> [DESAFÍO A]:
Responde estas preguntas sobre el texto del Día Internacional de la Mujer:
(i) ¿Qué virtud asocia el texto con María Concepción?
(ii) ¿Cómo llamaban todos cariñosamente a la suegra?
(iii) ¿Qué nunca se le escuchó hacer a la madre ante el dolor?
> [DESAFÍO B]: Resume en dos oraciones el texto del Día Internacional de la Mujer.
> [DESAFÍO C]: Continúa, por favor, el texto del Día Internacional de la Mujer a partir de su último párrafo.

══ TEXTO PARA LEER

Germán Froto y Madariaga

Hoy se celebra el Día Internacional de la Mujer, lo que “malgrè tout”, me lleva a escribir sobre este fascinante, controvertido y diría que hasta indignante tema.

Indignante, porque a pesar de siglos de historia y de lucha constante por alcanzar la igualdad de derechos, no hemos logrado acabar con la discriminación y la desigualdad que limitan a la mujer en muchos aspectos de su vida cotidiana.

He conocido muchas mujeres en mi vida. Algunas, verdaderamente excepcionales, como María Concepción y María Aurora, mi madre y mi suegra, en quienes siempre vi personificadas de manera especial dos virtudes. La fortaleza, en la primera, y la prudencia, en la segunda.

No es que una y otra no tuvieran a la vez esas y otras virtudes más, sino que si me preguntaran con cual virtud identifico a cada una, no dudaría en dar la respuesta del párrafo anterior.

Desde que tengo uso de razón y a pesar de su débil condición física, a mi madre la veía siempre fuerte, vital. Jamás la escuché quejarse por el dolor y menos sucumbir ante él.

Hasta el día de hoy, cuando algo me agobia, me cansa y tengo el deseo casi irrefrenable de declinar algunos de mis deberes, viene a mi memoria la imagen de mi madre y saco fuerzas de flaqueza para continuar. Si ella, en su condición, todo el día trajinaba, ¿cómo puedo yo, dejar de cumplir con mis obligaciones por mero cansancio?

A su vez, doña Nora, como cariñosamente todos llamábamos a mi suegra, era la prudencia personificada. Incapaz de dar una molestia, de hacer un mal comentario o crítica en contra de alguien o de regañar. Sus llamadas de atención eran tan marcadamente maternales que no le quedaba a uno más remedio que aceptarlas.

════
══ INFORMACIÓN MOSTRADA

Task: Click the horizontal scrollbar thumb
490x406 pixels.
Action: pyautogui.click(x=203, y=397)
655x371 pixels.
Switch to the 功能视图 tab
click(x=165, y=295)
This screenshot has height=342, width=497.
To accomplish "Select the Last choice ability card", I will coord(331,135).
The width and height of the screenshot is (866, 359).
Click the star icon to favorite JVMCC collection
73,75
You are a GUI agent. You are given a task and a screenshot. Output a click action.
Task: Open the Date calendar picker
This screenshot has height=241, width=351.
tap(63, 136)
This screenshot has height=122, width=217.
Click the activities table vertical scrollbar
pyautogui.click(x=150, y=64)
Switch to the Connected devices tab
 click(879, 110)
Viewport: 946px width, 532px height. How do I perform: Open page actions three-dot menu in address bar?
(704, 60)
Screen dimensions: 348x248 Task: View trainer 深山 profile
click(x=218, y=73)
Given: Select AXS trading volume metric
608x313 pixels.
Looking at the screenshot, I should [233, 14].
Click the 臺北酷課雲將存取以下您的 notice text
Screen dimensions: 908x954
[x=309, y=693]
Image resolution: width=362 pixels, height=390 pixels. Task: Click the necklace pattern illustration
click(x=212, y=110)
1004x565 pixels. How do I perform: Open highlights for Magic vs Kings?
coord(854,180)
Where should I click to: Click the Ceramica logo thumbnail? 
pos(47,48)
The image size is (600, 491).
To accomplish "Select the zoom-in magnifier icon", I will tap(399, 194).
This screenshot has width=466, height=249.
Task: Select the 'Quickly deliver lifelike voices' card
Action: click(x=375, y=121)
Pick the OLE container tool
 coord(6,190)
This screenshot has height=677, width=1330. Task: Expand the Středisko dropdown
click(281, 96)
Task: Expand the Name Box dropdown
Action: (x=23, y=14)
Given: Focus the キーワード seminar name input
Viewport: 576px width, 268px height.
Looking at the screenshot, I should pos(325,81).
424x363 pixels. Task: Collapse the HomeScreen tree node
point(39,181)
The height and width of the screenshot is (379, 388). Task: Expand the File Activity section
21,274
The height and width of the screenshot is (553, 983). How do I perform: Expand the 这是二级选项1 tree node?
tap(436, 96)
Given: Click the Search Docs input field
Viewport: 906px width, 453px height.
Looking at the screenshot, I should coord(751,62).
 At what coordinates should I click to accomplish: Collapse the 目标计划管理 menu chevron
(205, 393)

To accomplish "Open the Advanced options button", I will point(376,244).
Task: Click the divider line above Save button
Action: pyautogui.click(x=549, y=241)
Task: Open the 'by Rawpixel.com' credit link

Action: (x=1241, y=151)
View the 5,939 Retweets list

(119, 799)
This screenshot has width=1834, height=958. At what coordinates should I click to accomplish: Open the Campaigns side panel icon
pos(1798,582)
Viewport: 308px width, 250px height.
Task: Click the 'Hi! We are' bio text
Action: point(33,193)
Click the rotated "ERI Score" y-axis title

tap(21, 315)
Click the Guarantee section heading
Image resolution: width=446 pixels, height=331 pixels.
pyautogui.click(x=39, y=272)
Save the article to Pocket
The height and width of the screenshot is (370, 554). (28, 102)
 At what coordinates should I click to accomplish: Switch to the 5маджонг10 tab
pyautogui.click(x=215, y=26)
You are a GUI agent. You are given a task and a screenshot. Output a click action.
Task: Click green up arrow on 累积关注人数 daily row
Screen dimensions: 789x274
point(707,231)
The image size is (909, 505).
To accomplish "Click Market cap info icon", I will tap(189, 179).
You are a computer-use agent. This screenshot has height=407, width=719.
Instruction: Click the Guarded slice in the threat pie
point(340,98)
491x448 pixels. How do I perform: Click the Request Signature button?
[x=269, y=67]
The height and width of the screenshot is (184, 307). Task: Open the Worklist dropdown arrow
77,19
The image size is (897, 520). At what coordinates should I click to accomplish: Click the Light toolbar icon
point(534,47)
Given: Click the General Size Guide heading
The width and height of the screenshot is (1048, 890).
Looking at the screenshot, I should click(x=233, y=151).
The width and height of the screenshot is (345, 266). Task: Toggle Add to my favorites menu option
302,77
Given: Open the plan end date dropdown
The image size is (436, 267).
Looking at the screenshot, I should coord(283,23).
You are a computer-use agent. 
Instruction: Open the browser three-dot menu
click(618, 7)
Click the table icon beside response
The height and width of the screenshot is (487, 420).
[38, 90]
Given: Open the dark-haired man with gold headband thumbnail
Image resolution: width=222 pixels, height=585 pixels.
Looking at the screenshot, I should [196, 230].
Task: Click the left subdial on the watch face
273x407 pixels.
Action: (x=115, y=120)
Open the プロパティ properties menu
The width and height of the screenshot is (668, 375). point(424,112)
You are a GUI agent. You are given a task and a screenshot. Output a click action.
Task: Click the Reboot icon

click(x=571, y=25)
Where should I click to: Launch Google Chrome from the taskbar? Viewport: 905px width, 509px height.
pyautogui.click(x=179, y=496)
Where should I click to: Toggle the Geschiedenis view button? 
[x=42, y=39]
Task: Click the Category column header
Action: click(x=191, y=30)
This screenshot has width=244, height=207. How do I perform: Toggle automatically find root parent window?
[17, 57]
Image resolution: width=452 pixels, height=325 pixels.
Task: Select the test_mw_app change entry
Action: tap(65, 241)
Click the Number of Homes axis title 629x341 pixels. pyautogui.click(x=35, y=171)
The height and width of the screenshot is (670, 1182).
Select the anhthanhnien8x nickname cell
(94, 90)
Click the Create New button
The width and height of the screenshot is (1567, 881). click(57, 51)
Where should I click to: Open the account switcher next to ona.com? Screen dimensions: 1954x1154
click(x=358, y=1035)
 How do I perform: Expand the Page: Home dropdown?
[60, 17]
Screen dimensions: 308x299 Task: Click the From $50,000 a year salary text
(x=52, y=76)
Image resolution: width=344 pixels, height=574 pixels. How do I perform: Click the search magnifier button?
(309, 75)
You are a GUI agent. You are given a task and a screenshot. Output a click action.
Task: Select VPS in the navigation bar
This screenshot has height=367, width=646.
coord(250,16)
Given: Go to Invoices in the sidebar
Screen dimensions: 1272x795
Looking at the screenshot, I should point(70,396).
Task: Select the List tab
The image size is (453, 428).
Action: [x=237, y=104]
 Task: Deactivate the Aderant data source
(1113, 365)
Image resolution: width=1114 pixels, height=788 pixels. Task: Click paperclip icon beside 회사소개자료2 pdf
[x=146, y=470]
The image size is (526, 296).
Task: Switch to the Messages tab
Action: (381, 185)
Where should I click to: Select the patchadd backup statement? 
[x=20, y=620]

════

> [RESULTADO DE LA TAREA A]:
(i) La fortaleza.
(ii) Doña Nora.
(iii) Quejarse.

> [RESULTADO DE LA TAREA B]: Con motivo del Día Internacional de la Mujer, el texto califica de indignante que, tras siglos de lucha por la igualdad de derechos, sigan existiendo la discriminación y la desigualdad que limitan a la mujer. Luego evoca a la madre y a la suegra de quien escribe: asocia a María Concepción con la fortaleza, porque nunca se quejaba del dolor pese a su débil condición física, y a María Aurora, llamada doña Nora, con la prudencia.

> [RESULTADO DE LA TAREA C]:
Pero de estas dos mujeres y de todas las mujeres que he conocido en mi vida, guardo muy buenos recuerdos. Curiosamente, de ninguna de ellas podría hablar, como Martín Urieta, “de lo mal que nos pagaron”. Es más, ninguna me quedó a deber nada, antes al contrario, estoy y estaré en deuda con ellas durante toda mi vida.

No necesito precisar que mi gran deuda es con Claudia, pero lo hago para no moverme en el mundo de lo obvio, porque en estos terrenos no hay cosas obvias.

No obstante todo lo anterior, tengo que admitir que la condición de la mujer, a lo largo de los siglos, ha sido incuestionablemente inferior a la del hombre y sin remedio, lo sigue siendo en muchas partes del mundo y aún en México, aunque aquí en menor grado.

Para justificar lo anterior, permítaseme dar un breve repaso, a grandes saltos, al través de la historia y unos cuantos ejemplos me bastarán para probar mi aserto.

No quiero entretenerme en la historia antigua, pero recordemos simplemente que en tiempos pretéritos, las mujeres eran consideradas como parte del botín de guerra.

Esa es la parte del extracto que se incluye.